Proponents argue students progress faster without the constraints of traditional pacing. Critics — including the 250+ signatories from item #1 — say the model is the exact uncontrolled experiment the moratorium is designed to prevent.
Why it matters: If the $55K price tag seems like a barrier, you’re missing the point. Alpha Schools are building the blueprint for AI-only education at the high end of the market. If it works — or even if it appears to work — the model gets replicated at lower price points. Within a decade, “AI teacher” could be the default in private education, and “human teacher” becomes the premium option. The ethical conversation needs to happen now, while the stakes are high but not yet locked in.
4. “Pro-Human” AI Medical Training Tool Launches in NZ — A Different Philosophy for Education AI
A New Zealand-built AI medical training tool has launched with an explicit “pro-human” philosophy — designed to assist learning rather than replace teaching. The tool simulates patient interactions, lets learners make mistakes safely, and provides detailed feedback on clinical and communication skills.
The design is notable for what it doesn’t do: it doesn’t pretend to be a real doctor, it doesn’t grade students, and it doesn’t feed data back to an administration system. It’s a training sandbox, not an assessment tool.
Why it matters: This is the right way to build AI for education. It’s transparent about being AI. It’s designed to augment learning, not evaluate it. And it’s built by a Kiwi team who understand the NZ context — including cultural safety in clinical training. More of this, less of “replace the teacher.”

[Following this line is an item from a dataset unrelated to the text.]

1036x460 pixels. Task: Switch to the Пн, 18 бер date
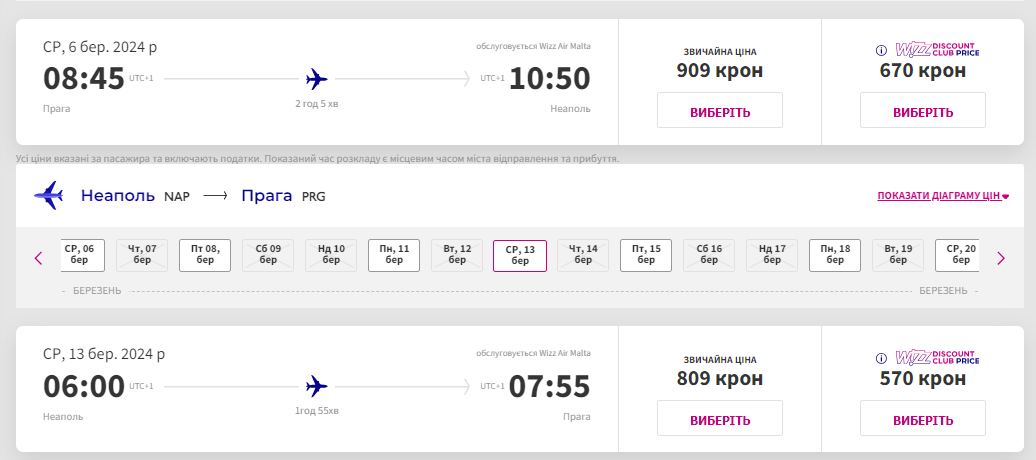pyautogui.click(x=835, y=255)
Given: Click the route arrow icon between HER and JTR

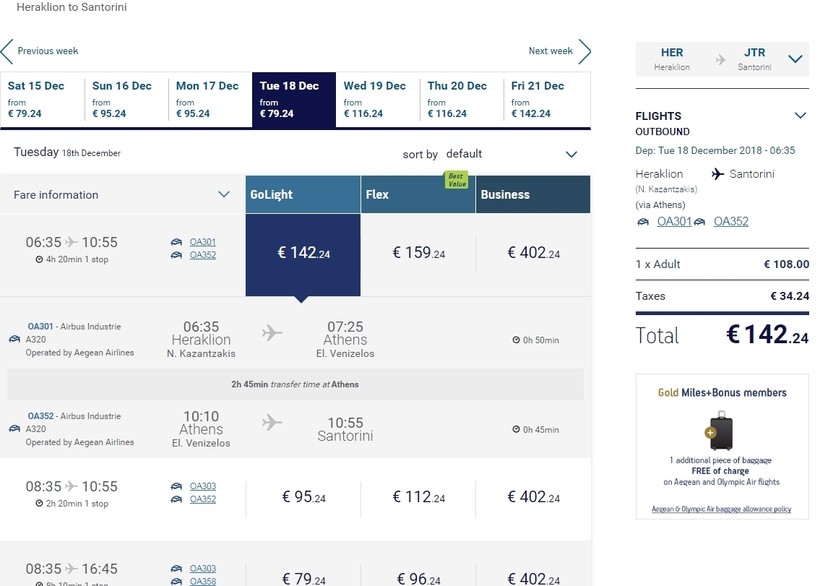Looking at the screenshot, I should coord(721,60).
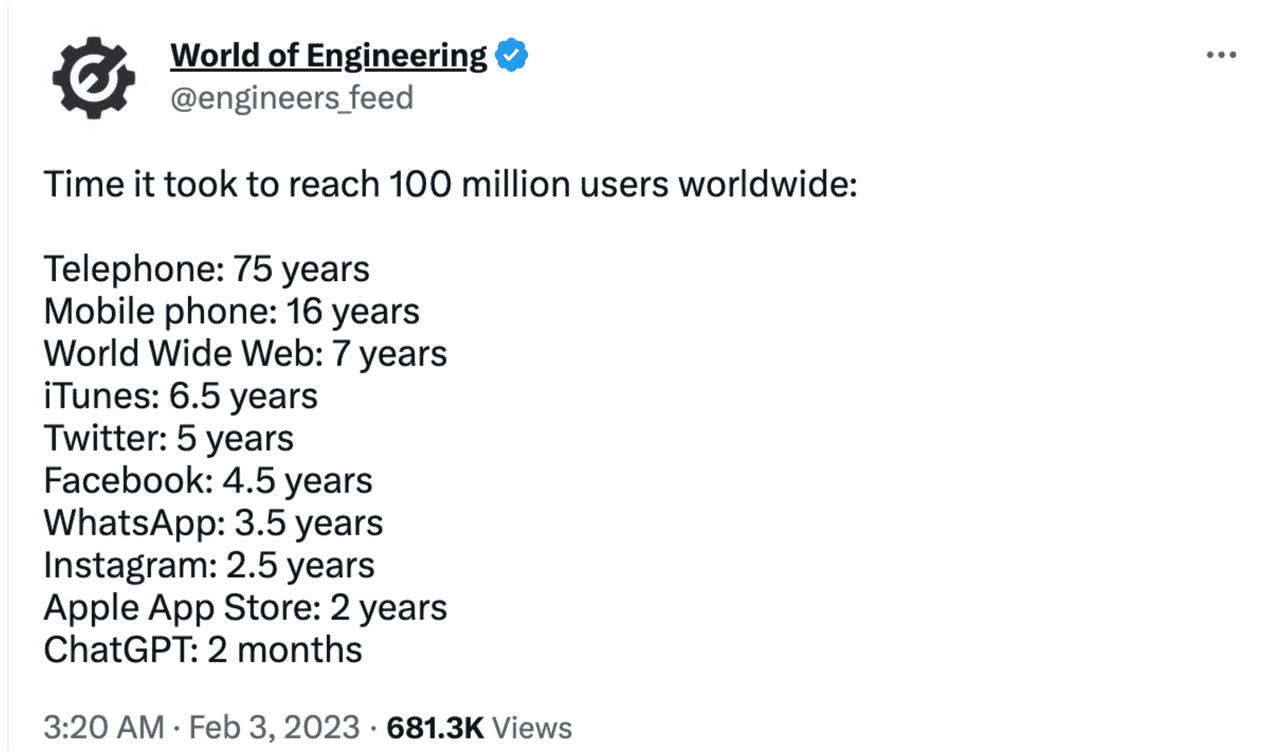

5. Two Studies Confirm What Teachers Suspected: AI Studying Reduces Retention and Social Competence
Two peer-reviewed studies published this week add to the mounting evidence that AI use in education has serious downsides. The first study found that students who use AI to study remember significantly less than those who don’t — and critically, they don’t realise they’re learning less. The second found the first peer-reviewed evidence that AI dependence is making students socially incompetent, with reduced interpersonal skills and emotional awareness.
Together, the studies paint a concerning picture: AI makes students feel like they’re learning more while they’re actually learning less, and it’s impairing the social skills they need to function in human workplaces. The gap between “AI gives better answers” and “AI teaches better” is wider than anyone in edtech wants to admit.
Why it matters: If these findings hold up at scale, they have massive implications. Students who rely on AI through their education will graduate knowing less and relating to people worse than the generations before them. That’s not a technology problem — that’s a civilisation problem. The answer isn’t “ban AI.” The answer is “teach with it consciously, not as a crutch.”
🔍 THE BOTTOM LINE
Education is the one domain where the AI industry’s “move fast and break things” philosophy collides directly with children’s development, and the evidence is mounting that we are breaking things. The 250-experts open letter, the two peer-reviewed studies on retention and social competence, and Alpha Schools’ expansion all point in the same direction: we rushed AI into classrooms without understanding the consequences. The good news is that the conversation is finally shifting from “how do we deploy AI” to “should we deploy AI” — and the answer is “not everywhere, not for everything, not yet.”